**Input material**
--
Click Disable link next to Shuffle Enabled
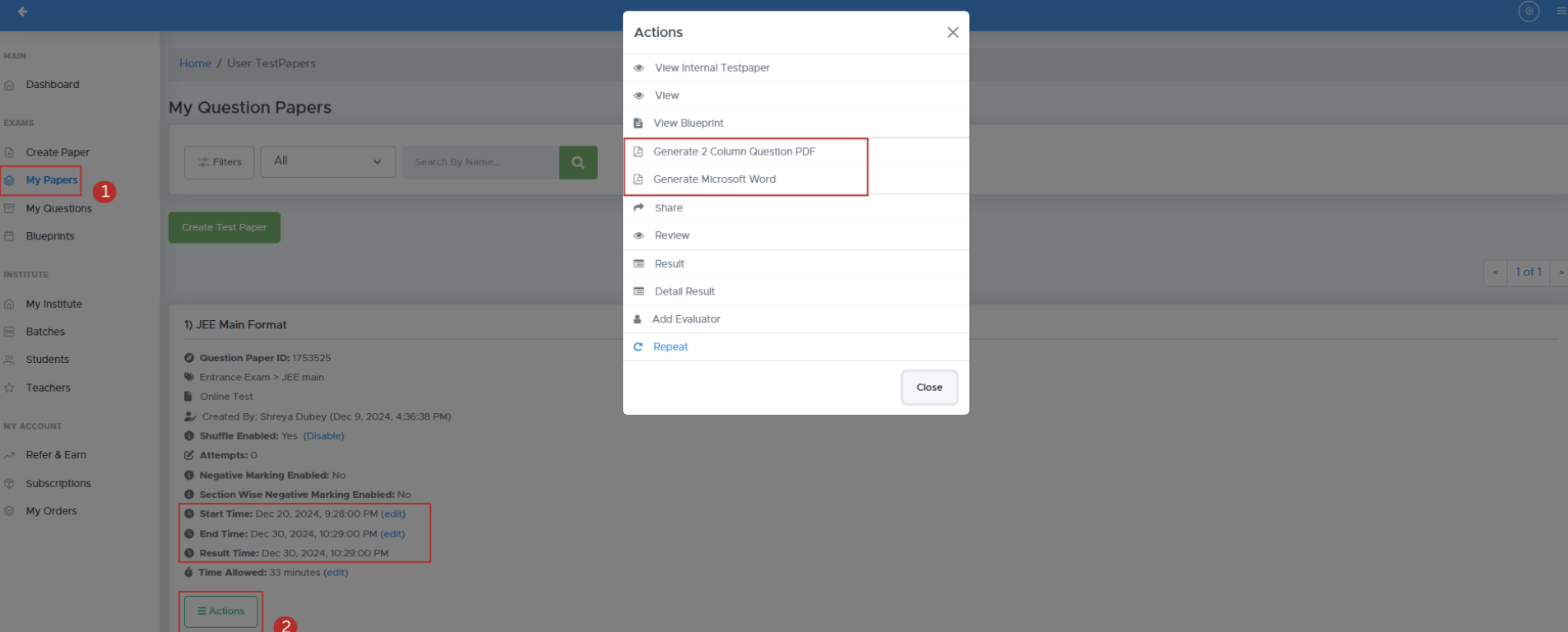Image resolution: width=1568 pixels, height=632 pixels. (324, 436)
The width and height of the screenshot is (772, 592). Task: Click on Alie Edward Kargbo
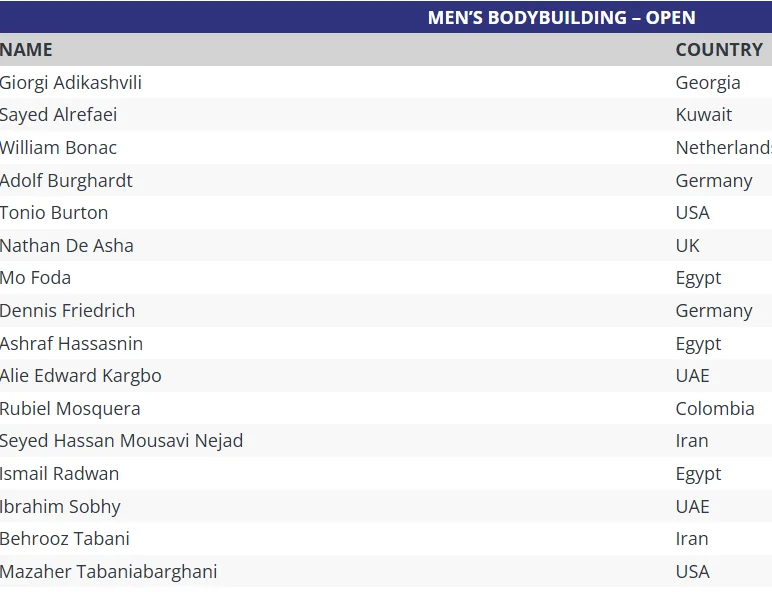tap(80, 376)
--
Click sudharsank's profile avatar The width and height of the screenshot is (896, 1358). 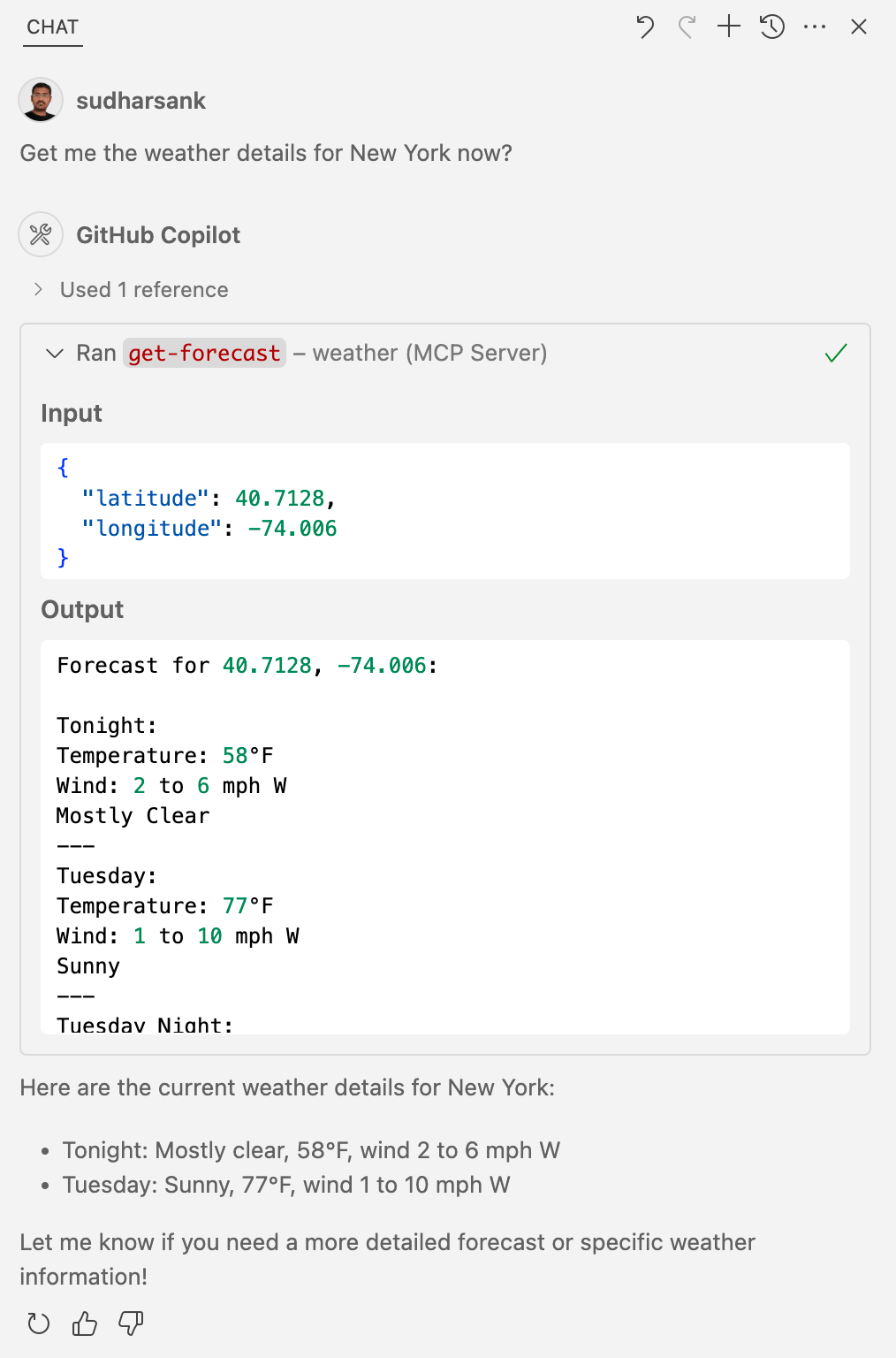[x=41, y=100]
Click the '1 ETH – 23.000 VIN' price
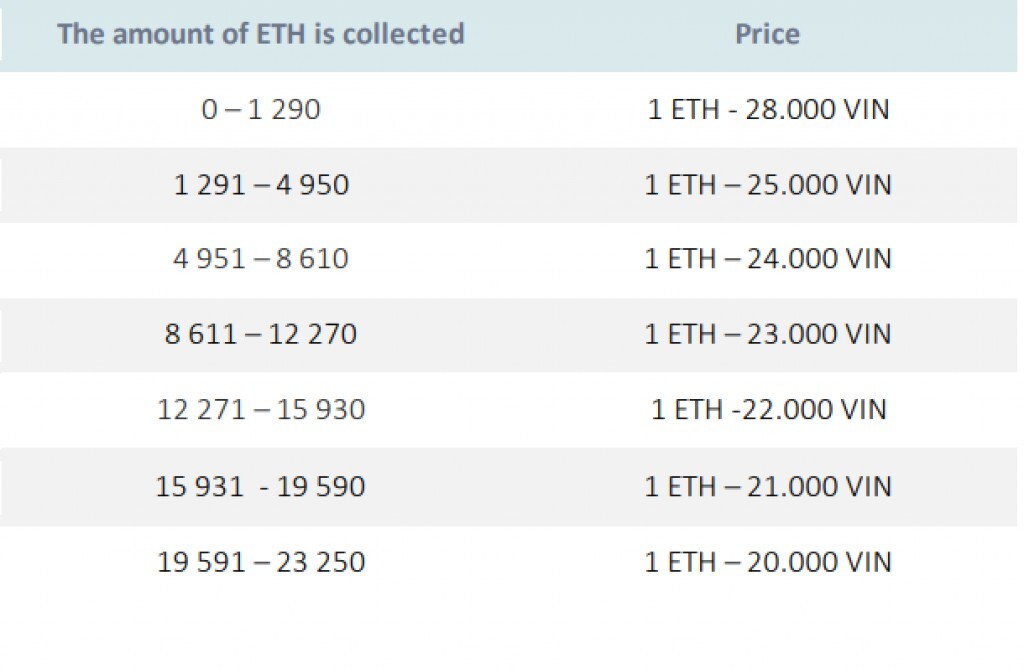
--
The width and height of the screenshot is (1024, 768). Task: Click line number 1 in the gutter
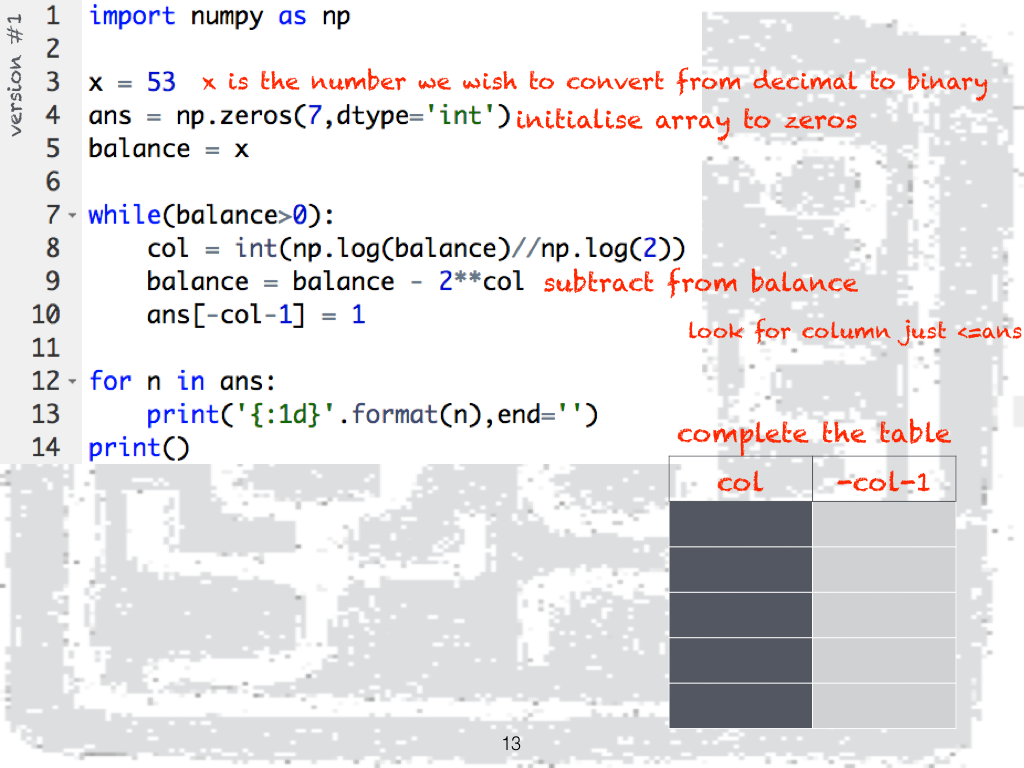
--
**Directions**
Copy the records from the line with "Click Disable link next to Shuffle Enabled" to the line with "tap(80, 376)", putting "Select" wherever "Click" appears and changing nothing else. Leave the pictures out.

**Correct result**
Select Disable link next to Shuffle Enabled
Image resolution: width=1568 pixels, height=632 pixels. (324, 436)
The width and height of the screenshot is (772, 592). Task: Select on Alie Edward Kargbo
tap(80, 376)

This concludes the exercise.